***** PROVIDED MATERIAL *****

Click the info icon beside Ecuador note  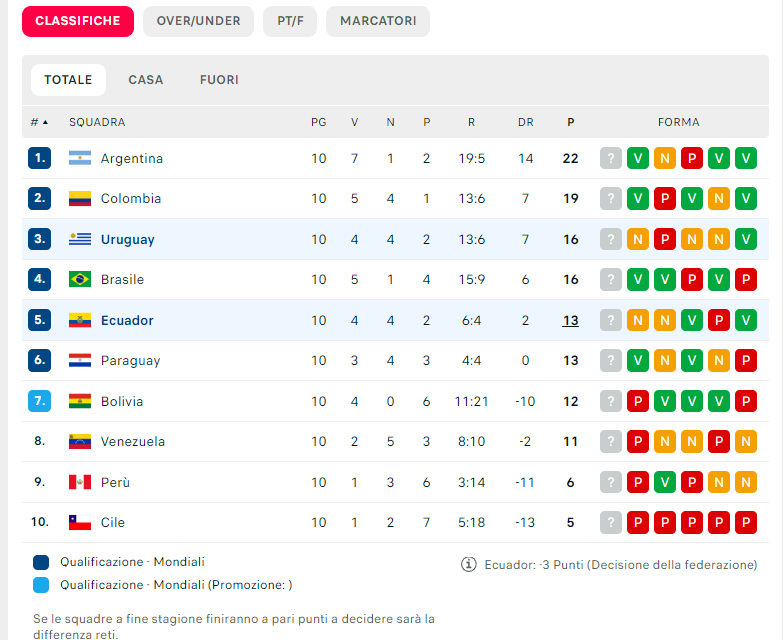(x=468, y=564)
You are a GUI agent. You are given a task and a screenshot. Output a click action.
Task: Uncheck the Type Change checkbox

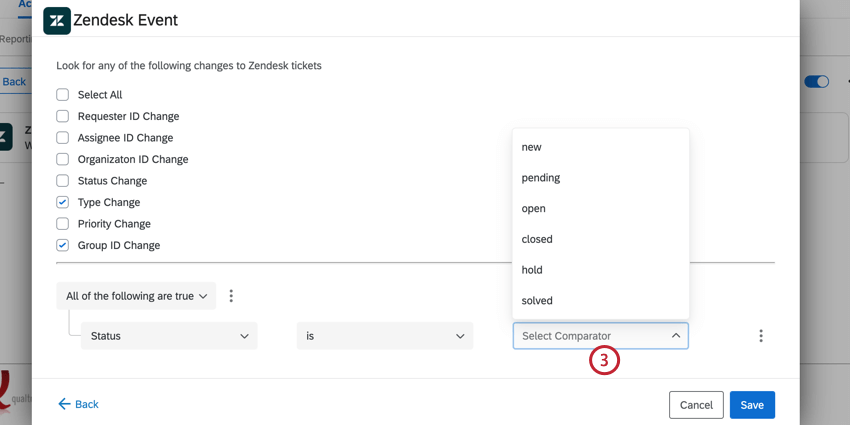pos(63,202)
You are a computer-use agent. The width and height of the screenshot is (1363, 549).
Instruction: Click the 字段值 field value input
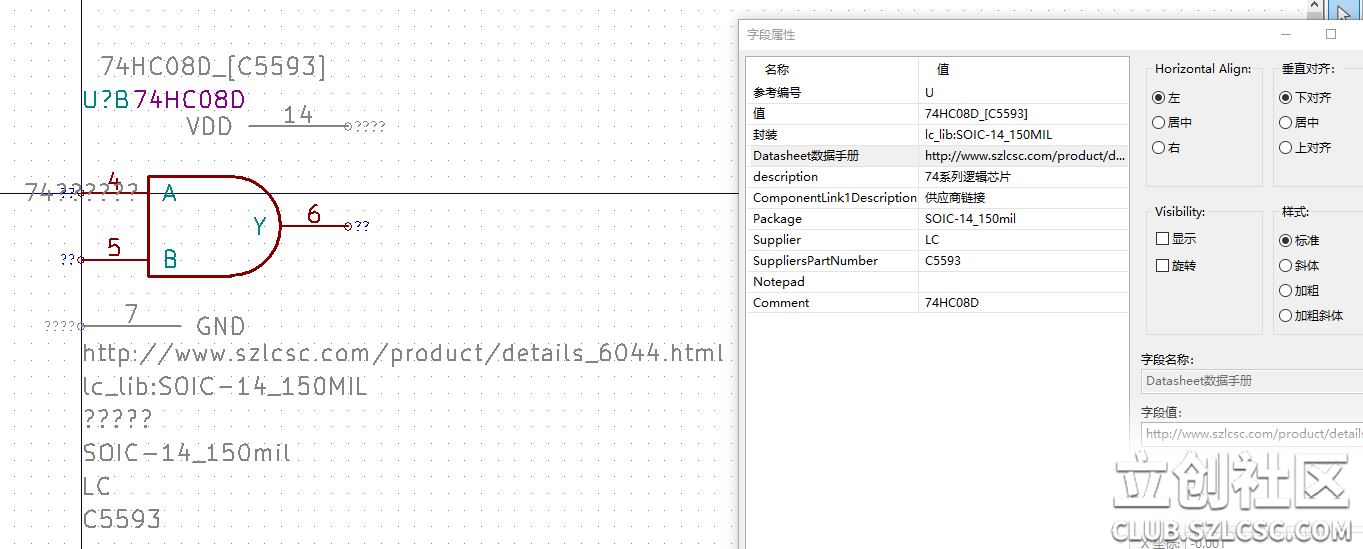pos(1250,434)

*****

In the records above, find each line holding "screenshot" and copy it.

You are a GUI agent. You are given a task and a screenshot. Output a click action.
You are a computer-use agent. The width and height of the screenshot is (1363, 549).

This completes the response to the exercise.